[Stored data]

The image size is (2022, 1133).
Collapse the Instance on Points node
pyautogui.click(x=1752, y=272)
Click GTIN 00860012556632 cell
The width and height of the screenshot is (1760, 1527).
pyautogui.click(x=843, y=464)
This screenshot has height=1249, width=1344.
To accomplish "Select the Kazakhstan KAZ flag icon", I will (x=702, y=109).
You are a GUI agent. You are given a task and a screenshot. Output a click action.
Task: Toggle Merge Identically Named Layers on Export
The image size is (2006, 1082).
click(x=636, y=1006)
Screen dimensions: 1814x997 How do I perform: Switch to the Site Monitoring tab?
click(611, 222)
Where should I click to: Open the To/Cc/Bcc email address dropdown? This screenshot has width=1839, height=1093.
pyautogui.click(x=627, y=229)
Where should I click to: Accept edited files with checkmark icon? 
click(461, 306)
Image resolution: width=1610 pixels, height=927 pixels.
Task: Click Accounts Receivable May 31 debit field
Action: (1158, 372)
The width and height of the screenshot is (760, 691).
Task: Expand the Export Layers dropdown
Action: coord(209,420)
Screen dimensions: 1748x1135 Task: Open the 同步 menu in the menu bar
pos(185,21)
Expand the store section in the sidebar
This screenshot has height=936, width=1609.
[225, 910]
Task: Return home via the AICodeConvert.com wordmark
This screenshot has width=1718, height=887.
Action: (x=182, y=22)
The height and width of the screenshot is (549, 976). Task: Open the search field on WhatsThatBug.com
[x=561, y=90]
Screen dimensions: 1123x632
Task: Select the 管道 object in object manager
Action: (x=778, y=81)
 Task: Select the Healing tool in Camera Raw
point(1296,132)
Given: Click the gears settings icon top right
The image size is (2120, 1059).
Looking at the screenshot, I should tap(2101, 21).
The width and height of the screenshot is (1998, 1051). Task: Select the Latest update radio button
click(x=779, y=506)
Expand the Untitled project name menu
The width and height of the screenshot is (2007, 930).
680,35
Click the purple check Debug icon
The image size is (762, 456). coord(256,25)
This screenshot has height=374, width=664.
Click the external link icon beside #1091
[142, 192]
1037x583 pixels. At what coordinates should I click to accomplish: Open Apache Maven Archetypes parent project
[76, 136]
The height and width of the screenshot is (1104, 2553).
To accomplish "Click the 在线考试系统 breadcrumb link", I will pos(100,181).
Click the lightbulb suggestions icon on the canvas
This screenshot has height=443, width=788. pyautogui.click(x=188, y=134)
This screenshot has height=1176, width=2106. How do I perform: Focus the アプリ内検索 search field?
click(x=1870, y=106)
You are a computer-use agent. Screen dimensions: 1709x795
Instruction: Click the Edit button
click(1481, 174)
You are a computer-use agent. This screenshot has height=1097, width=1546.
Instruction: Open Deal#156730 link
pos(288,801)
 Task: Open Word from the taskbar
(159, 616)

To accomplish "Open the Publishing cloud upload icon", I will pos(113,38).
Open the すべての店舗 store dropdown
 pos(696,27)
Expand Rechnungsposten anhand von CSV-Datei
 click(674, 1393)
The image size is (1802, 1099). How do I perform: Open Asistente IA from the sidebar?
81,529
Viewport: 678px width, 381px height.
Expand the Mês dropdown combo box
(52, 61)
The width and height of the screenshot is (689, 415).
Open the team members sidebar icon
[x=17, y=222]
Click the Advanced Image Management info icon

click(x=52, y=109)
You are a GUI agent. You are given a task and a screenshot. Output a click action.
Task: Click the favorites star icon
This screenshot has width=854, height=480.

▶ **Task goal**
Please print the data above exactly as it appears.

▶ **Reply**
The image size is (2022, 1133).
Collapse the Instance on Points node
pyautogui.click(x=1752, y=272)
Click GTIN 00860012556632 cell
The width and height of the screenshot is (1760, 1527).
pyautogui.click(x=843, y=464)
This screenshot has height=1249, width=1344.
To accomplish "Select the Kazakhstan KAZ flag icon", I will (x=702, y=109).
You are a GUI agent. You are given a task and a screenshot. Output a click action.
Task: Toggle Merge Identically Named Layers on Export
The image size is (2006, 1082).
click(x=636, y=1006)
Screen dimensions: 1814x997 How do I perform: Switch to the Site Monitoring tab?
click(611, 222)
Where should I click to: Open the To/Cc/Bcc email address dropdown? This screenshot has width=1839, height=1093.
pyautogui.click(x=627, y=229)
Where should I click to: Accept edited files with checkmark icon? 
click(461, 306)
Image resolution: width=1610 pixels, height=927 pixels.
Task: Click Accounts Receivable May 31 debit field
Action: (1158, 372)
The width and height of the screenshot is (760, 691).
Task: Expand the Export Layers dropdown
Action: coord(209,420)
Screen dimensions: 1748x1135 Task: Open the 同步 menu in the menu bar
pos(185,21)
Expand the store section in the sidebar
This screenshot has height=936, width=1609.
[225, 910]
Task: Return home via the AICodeConvert.com wordmark
This screenshot has width=1718, height=887.
Action: (x=182, y=22)
The height and width of the screenshot is (549, 976). Task: Open the search field on WhatsThatBug.com
[x=561, y=90]
Screen dimensions: 1123x632
Task: Select the 管道 object in object manager
Action: (x=778, y=81)
 Task: Select the Healing tool in Camera Raw
point(1296,132)
Given: Click the gears settings icon top right
The image size is (2120, 1059).
Looking at the screenshot, I should tap(2101, 21).
The width and height of the screenshot is (1998, 1051). Task: Select the Latest update radio button
click(x=779, y=506)
Expand the Untitled project name menu
The width and height of the screenshot is (2007, 930).
680,35
Click the purple check Debug icon
The image size is (762, 456). coord(256,25)
This screenshot has height=374, width=664.
Click the external link icon beside #1091
[142, 192]
1037x583 pixels. At what coordinates should I click to accomplish: Open Apache Maven Archetypes parent project
[76, 136]
The height and width of the screenshot is (1104, 2553).
To accomplish "Click the 在线考试系统 breadcrumb link", I will pos(100,181).
Click the lightbulb suggestions icon on the canvas
This screenshot has height=443, width=788. pyautogui.click(x=188, y=134)
This screenshot has height=1176, width=2106. How do I perform: Focus the アプリ内検索 search field?
click(x=1870, y=106)
You are a computer-use agent. Screen dimensions: 1709x795
Instruction: Click the Edit button
click(1481, 174)
You are a computer-use agent. This screenshot has height=1097, width=1546.
Instruction: Open Deal#156730 link
pos(288,801)
 Task: Open Word from the taskbar
(159, 616)

To accomplish "Open the Publishing cloud upload icon", I will pos(113,38).
Open the すべての店舗 store dropdown
 pos(696,27)
Expand Rechnungsposten anhand von CSV-Datei
 click(674, 1393)
The image size is (1802, 1099). How do I perform: Open Asistente IA from the sidebar?
81,529
Viewport: 678px width, 381px height.
Expand the Mês dropdown combo box
(52, 61)
The width and height of the screenshot is (689, 415).
Open the team members sidebar icon
[x=17, y=222]
Click the Advanced Image Management info icon

click(x=52, y=109)
You are a GUI agent. You are given a task and a screenshot. Output a click action.
Task: Click the favorites star icon
This screenshot has width=854, height=480.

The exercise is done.